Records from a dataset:
• • • • • • •

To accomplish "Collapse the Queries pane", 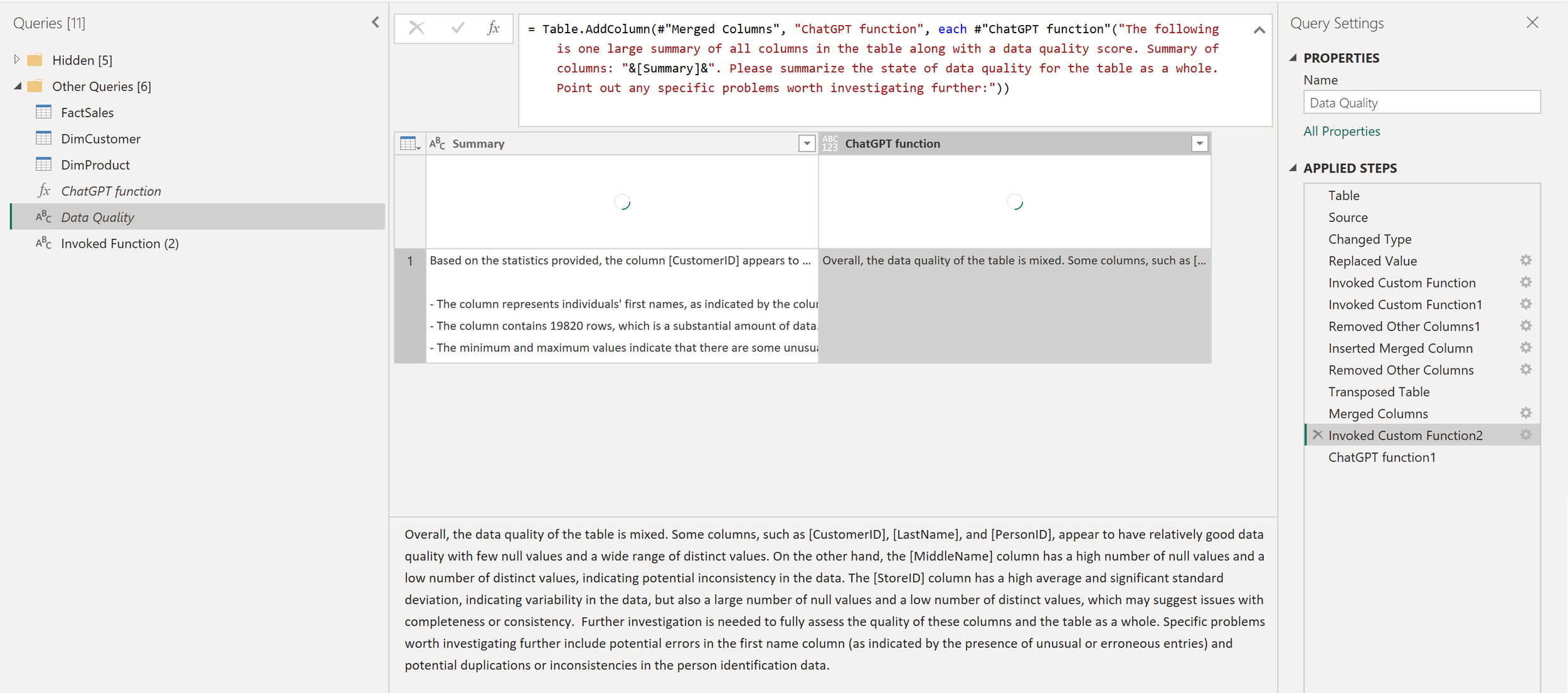I will click(375, 23).
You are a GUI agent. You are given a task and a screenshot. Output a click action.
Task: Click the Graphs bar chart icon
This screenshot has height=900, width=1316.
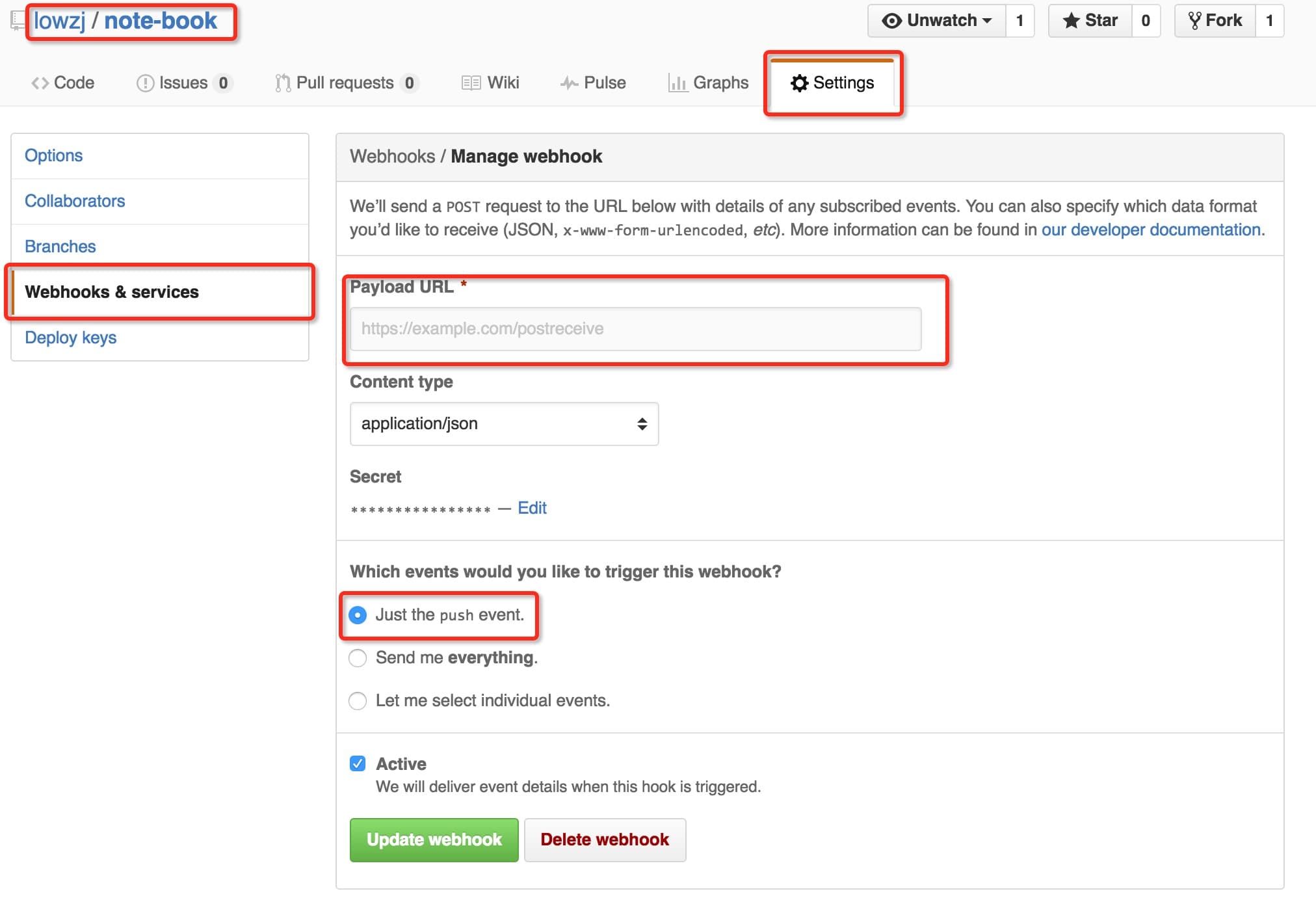[678, 83]
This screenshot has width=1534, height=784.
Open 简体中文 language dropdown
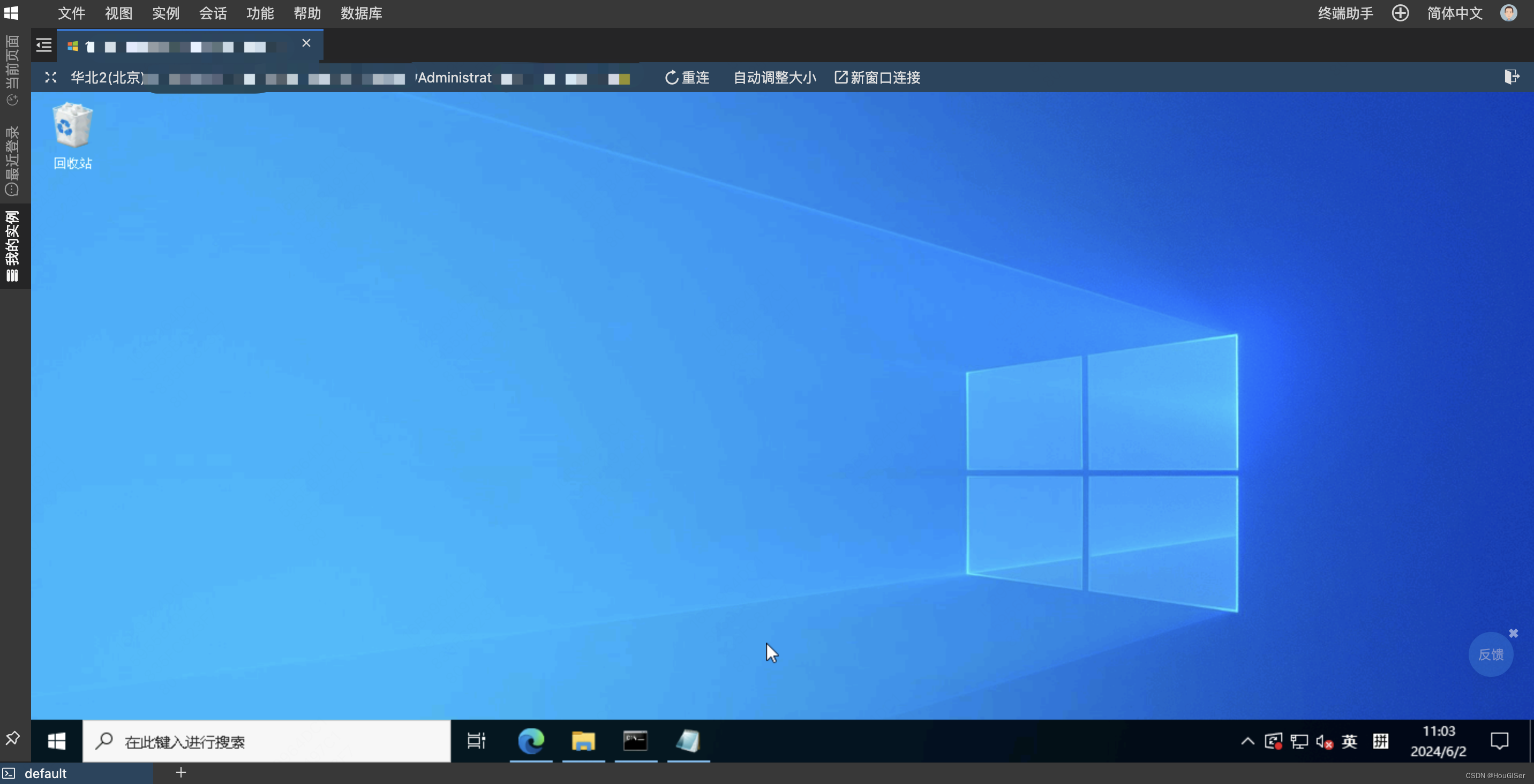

• • • • • • •

Prompt: Copy the lines exactly. Start at the line with "Task: Click the Graphs bar chart icon", end at the last line above, include both, and omit all pictures.

Response for this exercise:
Task: Click the Graphs bar chart icon
This screenshot has height=900, width=1316.
[678, 83]
This screenshot has width=1534, height=784.
Open 简体中文 language dropdown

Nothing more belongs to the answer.